Are we losing the war against sexual harassment and abuse?

In early October, the American fourth estate reported that a prominent film producer, Harvey Weinstein, was accused of sexual assault and rape by a number of actresses. Harvey Weinstein was fired from his own company and his membership from prominent organisation revoked. American and British Police are reviewing complaints of sexual assault, dating back to the 1980s.

It is encouraging to know that this powerful man has lost his empire because of his arrogance and thinking he could get away with sexual assault. It is also encouraging to know that many of the victims in America and Britain may get justice, no matter when they were sexually harassed. Powerful celebrities in America and Britain can easily be indicted because institutions that administer justice work, but what about Uganda?

Sexual harassment is bullying or coercion of a sexual nature, or the unwelcome or inappropriate promise of rewards in exchange for sexual favors, which is illegal.
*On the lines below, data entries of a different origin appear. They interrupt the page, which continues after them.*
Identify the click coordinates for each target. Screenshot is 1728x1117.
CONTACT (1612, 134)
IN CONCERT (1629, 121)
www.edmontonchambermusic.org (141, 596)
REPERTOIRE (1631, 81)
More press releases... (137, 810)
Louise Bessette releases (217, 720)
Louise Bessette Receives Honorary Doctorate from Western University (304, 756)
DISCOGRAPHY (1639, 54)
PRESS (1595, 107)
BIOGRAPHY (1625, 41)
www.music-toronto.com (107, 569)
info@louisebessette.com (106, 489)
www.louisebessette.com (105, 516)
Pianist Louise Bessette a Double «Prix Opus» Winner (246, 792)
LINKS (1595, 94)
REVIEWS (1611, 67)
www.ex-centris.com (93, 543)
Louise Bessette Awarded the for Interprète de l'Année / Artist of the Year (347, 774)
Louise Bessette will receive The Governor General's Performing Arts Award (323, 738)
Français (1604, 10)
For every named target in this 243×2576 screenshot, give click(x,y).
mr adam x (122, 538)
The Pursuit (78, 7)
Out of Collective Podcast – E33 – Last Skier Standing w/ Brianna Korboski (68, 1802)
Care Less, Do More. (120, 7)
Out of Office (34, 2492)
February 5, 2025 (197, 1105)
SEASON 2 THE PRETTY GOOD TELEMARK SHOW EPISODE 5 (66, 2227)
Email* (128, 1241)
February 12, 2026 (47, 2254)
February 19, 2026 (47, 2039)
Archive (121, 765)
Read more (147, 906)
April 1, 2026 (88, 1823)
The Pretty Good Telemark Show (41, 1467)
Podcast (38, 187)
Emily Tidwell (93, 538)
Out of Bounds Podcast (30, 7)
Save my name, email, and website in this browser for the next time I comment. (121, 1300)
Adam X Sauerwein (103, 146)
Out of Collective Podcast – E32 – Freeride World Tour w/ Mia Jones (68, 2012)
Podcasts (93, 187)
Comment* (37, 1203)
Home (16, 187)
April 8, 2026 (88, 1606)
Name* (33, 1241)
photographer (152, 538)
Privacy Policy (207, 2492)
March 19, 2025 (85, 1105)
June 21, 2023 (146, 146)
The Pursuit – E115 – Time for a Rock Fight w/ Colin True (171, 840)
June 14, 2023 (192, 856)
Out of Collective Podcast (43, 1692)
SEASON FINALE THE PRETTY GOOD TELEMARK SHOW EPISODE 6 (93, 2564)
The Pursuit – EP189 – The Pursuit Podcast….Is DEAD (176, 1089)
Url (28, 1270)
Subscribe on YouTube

In Uganda there are laws against sexual harassment; one just has to refer to the Employment (Sexual Harassment) Regulations, 2012.

Sexual Abuse is the undesired sexual behavior by one person upon another, and this covers an adult engaging in sexual intercourse with a child (in Uganda they call it defilement). The Children Act Amendment 2016 has clauses which are supposed to protect children. Despite these existing legal frameworks, why does it appear that there is no justice for victims of sexual harassment and abuse?

There have been many reports of sexual harassment at the workplace, such as corporations, the music industry and the civil service. Many young women have been asked to sleep with their employers if they want to move up the social and economic ladder.

Those who are desperate, comply. Those who refuse to comply are jobless. There have been reports of lecturers failing students because they refused to engage in sex with them. Many victims have followed the law by reporting to the police or human resource managers, but it has been reported that the latter have refused to follow regulations and have accused the former of lying or blaming them for sexual harassment without investigating.

These inactions simply promote impunity of these sexual predators, which can lead to mob justice.  With regard to sexual abuse of minors, one has to acknowledge that many sexual abusers have been punished, most of whom are not from the “corporate world.” But unfortunately, it has been reported that many sexual abusers, poor or rich, have bought their freedom by buying off judges and police.

Ugandans have been told many times that human rights are enshrined in the law and everyone is equal under the law. But someone forgot to mention that in many occasions the law does not apply to rich or powerful individuals. What this means is sexual predators will get punished because they are poor, not for the sexual crimes they committed.

If you are a Ugandan woman, or girl, born into a corporate class or into a political, your chances of being protected against sexual harassment is better than someone from the lower class. No one is there to represent these poor women and girls, so they suffer.

Many of these poor women desperate for the employment at home end up going to the Middle East to do menial jobs only to be sexually exploited by their employers, and the Government of Uganda seems not to have done much help such women in such a predicament. It is useless to have laws in place if they cannot protect vulnerable people and only promote impunity. Who do these poor women go to if institutions can’t help them?